DESCRIPTION (provided by applicant): The major function of the oligodendrocyte in the CNS is to produce myelin that envelops axons and allows fast saltatory conduction of nerve impulses. Our long-term goal is to elucidate the process of myelination and its regulation. Since myelin basic protein (MBP) is a major and essential component of myelin we are focused on analyzing the mechanisms that control its expression. MBP is synthesized at its site of assembly in myelin. This is accomplished by transport of its mRNA from the nucleus to the cell body, and further down the cell processes and into myelin where it is anchored and translated. Our aims are to identify the elements in MBP mRNA that regulate its translation, the proteins that bind to these elements and their mode of action, and characterize the sites of MBP mRNA translation and the local factors that are necessary to initiate it. Failure to achieve full remyelination in the presence of adequate number of premyelinating oligodendrocytes in diseases such as multiple sclerosis may be due to the lack of receptivity on the part of the oligodendrocyte, lack of myelination signals on the part of the neuron, or to inhibiting conditions for myelination created by other cell types such as astrocytes. The latter conditions appear to be at play in multiple sclerosis and may have a direct negative effect on MBP expression. In order to accomplish the proposed aims the effects of deletion of translation regulatory elements in MBP mRNA, and knockdown of their specific RNA binding proteins will be assessed in an in vivo translation assay in cultured oligodendrocytes, and the characterization of protein-protein interactions by biophysical methods, and immnunological analysis of translation sites will be performed in cultured oligodendrocytes and in myelin fractions. Several diseases, such as multiple sclerosis, viral infections, or post-radiation symptom exist in humans that are due to the loss of myelin in the brain and the spinal cord. Patients have difficulty walking or doing daily chores. Myelin is a membrane that envelops the axon which is the part of the neuron responsible for nerve conduction. Our research focuses on finding out how myelin is made and how it can be repaired, possibly by the use of pharmacological drugs, so that patients could regain the ability to participate in normal life activities.

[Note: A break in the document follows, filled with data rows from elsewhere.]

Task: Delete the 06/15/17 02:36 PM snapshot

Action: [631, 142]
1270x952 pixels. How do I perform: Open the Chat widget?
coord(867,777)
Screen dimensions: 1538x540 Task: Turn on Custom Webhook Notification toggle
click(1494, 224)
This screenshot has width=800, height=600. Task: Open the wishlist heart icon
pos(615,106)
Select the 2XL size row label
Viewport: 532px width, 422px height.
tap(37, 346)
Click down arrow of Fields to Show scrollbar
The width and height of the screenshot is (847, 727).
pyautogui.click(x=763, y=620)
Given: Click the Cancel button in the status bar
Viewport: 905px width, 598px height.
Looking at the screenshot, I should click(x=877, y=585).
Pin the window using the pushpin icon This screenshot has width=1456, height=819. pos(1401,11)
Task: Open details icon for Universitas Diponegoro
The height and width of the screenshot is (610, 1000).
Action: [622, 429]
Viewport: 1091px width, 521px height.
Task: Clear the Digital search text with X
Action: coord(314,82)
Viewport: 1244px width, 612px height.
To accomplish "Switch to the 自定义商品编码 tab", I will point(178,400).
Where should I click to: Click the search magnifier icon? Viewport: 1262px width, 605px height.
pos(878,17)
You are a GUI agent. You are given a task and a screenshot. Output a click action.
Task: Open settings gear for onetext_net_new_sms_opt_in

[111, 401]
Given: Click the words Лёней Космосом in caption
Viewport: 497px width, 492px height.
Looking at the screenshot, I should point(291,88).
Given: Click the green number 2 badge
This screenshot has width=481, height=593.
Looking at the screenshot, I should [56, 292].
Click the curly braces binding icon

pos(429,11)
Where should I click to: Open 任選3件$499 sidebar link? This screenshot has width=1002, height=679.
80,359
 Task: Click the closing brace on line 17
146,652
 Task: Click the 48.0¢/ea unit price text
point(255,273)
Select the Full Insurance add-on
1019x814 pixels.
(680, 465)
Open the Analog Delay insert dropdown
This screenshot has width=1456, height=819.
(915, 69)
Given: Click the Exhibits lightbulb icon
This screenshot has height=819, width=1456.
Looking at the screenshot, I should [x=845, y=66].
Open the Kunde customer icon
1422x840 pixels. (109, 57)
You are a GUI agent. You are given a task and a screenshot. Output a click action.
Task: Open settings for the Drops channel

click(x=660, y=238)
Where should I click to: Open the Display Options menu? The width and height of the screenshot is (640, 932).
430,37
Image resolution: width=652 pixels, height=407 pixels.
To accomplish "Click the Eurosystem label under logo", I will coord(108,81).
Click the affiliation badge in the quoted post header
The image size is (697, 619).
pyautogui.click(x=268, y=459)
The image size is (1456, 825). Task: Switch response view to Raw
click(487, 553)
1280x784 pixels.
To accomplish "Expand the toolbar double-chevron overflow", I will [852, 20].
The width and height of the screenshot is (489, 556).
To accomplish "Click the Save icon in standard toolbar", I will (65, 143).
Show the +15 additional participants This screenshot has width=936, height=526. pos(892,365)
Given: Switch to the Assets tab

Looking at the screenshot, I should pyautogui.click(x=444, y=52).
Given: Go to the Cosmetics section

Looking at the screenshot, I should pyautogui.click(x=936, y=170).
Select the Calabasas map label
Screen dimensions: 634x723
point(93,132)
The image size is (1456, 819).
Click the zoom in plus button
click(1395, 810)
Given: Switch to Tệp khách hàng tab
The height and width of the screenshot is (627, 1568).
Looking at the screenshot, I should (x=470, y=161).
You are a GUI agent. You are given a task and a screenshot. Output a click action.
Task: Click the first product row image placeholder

描述（由申请人提供）：中枢神经系统中少突胶质细胞的主要功能是产生髓磷脂，该髓磷脂包裹轴突并允许快速盐水传导神经冲动。我们的长期目标是阐明髓鞘及其调节的过程。由于髓磷脂碱性蛋白（MBP）是髓磷脂的主要组成部分，因此我们专注于分析控制其表达的机制。 MBP在其在髓磷脂中的组装部位合成。这是通过将其mRNA从细胞核转移到细胞体的转运，然后进一步沿细胞过程和髓磷脂的降低。我们的目的是确定调节其翻译的MBP mRNA中的元素，与这些元素结合的蛋白质及其作用方式，并表征MBP mRNA翻译的位点以及启动它所需的局部因素。在存在足够数量的疾病中的少突胶质细胞（例如多发性硬化症）中，无法实现完全的再髓，可能是由于缺乏少突胶质细胞的接受性，缺乏髓鞘形成信号，而神经元的一部分或抑制由其他细胞构成其他细胞类型的骨髓质量抑制诸如其他细胞型肌电蛋白质的疾病。后一种情况似乎在多发性硬化症中发挥作用，可能对MBP表达产生直接负面影响。为了完成提议的目标，将在MBP mRNA中删除翻译调节元件的删除，并且将在培养的少突胶质细胞中的体内翻译测定中评估其特定RNA结合蛋白的敲低，并在体内翻译测定中进行评估，并通过生物物质学分析的纯种方法来表现蛋白质 - 蛋白质相互作用。和髓鞘的分数。人类中存在几种疾病，例如多发性硬化症，病毒感染或放射后症状，这是由于大脑和脊髓中髓磷脂丧失所致。患者难以步行或每天做家务。髓磷脂是一种包裹轴突的膜，轴突是负责神经传导的神经元的一部分。我们的研究重点是找出可能通过使用药物药物对髓磷脂的生产方式以及如何修复，以便患者可以恢复参加正常生活活动的能力。